So really, that’s what this movie needed to do but failed to deliver on. Explain the war, get into it, and sure, throw in some stuff cataloging Palpatine’s rise to power. That’s it! Instead, we get a whole lot of set-up designed to explain how the war is GOING to happen, an awful romance story, a rushed and forced prelude of Anakin’s fall, and a quick scene showing how Palpatine used the war crisis to become a tyrant. This last part felt like a technocratic holdover from the first movie – Parliamentary procedure leading to the emergence of dictatorship, yadda yadda. But the point is, we missed out on all the real action when that’s all the fans really wanted in the first place! In fact, the final scene where Clone Troopers are boarding their vessels and going off to war is the closest we get to seeing the war at all in this movie. Sure, the big battle on Geonosis kinda counted as part of the war, but it was really more of a prelude, not the actual thing! And with a name like “Attack of the Clones”, you’d think we’d see more, you know, attacking! Instead, the war is something that happened between movies, to be covered later by another producer (Genndy Tartakovsky) and then commandeered by Lucas when he realized it was profitable. But more on that later! Up next, the salvageable finale to the Star Wars prequel trilogy, Revenge of the Sith!

Star Wars Episode II: Attack of the Clones
Entertainment Value: 6/10
Plot: 2/10
Direction: 7/10
Total: 5/10

The Star Wars Prequels…

If only I get my hands on a big, rolling intro the way Lucas did! Man, would THAT come in handy here! Weren’t they just so great? I can remember watching them as a kid, pre-teen, post-teen, and young adult. Those inros and the music that preceded them, they always had a way of getting me into the mood for another Star Wars movie marathon. And weren’t they just the thing for a movie party? Yes, the Star Wars franchise was a masterpiece of pop-culture gold, something we who saw it when we were children could still enjoy years later. Hell, people of my parents generation found them equally appealing, both when they first hit theaters and years after their release. During the 80’s and early 90’s, there was scarcely anyone who wasn’t affected by the Star Wars phenomena. And today, those who haven’t seen the originals tend to get funny looks when they make that admission. I myself have been known to say “Didn’t you grow up in this country” whenever someone admitted it to me!

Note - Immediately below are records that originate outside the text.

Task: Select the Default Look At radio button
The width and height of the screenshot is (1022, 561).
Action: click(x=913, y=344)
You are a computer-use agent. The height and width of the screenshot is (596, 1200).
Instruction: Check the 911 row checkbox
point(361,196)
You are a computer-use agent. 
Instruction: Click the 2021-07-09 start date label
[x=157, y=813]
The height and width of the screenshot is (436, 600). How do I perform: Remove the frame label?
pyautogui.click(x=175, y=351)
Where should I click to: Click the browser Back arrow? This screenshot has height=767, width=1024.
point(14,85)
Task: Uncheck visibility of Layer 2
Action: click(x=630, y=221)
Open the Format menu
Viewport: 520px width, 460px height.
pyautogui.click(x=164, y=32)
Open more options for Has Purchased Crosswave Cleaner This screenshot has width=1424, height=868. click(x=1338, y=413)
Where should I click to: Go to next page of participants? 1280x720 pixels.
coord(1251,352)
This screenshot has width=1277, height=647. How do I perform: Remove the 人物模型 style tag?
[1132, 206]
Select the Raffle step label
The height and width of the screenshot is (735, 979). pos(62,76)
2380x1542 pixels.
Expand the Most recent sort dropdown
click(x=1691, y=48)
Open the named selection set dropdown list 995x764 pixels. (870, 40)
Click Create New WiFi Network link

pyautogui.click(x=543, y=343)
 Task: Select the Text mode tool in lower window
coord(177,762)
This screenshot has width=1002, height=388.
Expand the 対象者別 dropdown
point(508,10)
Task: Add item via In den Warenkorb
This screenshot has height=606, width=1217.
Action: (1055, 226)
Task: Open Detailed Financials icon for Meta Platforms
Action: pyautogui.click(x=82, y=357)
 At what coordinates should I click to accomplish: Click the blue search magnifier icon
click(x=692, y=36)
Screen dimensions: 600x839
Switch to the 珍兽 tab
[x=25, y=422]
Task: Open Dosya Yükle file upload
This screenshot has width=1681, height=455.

Sounds a little crass when I hear myself say it now, but you have to admit, I had a point! In fact, Star Wars has been so influential that pop culture experts, cultural historians and media gurus have been pouring over it for decades, trying to ascertain exactly why this ought to be. I mean think about it: a franchise that had a limited budget, an inexperienced director, weak writing/dialogue, newby actors and actresses (with the exception of Sir Alec Guinness), and production problems from day one somehow became a rip-roaring success at the box office and spawned two sequels that did even better. In fact, Star Wars: The Empire Strikes Back was one of those rare sequels that was considered better than the first, right up there with the Godfather Part II, Mad Max, and T2.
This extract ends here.